### Activity
For every entry below, give it back exactly and leave out any image.

### Information given
▼

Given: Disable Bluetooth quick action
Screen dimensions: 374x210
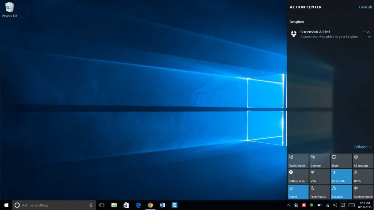Looking at the screenshot, I should [x=341, y=176].
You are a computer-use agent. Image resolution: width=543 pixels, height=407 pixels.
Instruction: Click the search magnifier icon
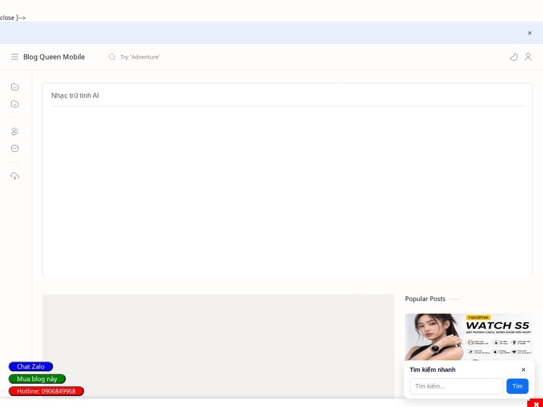tap(112, 57)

▲

### Exercise output
Given: Disable Bluetooth quick action
Screen dimensions: 374x210
Looking at the screenshot, I should [x=341, y=176].
You are a computer-use agent. Image resolution: width=543 pixels, height=407 pixels.
Instruction: Click the search magnifier icon
tap(112, 57)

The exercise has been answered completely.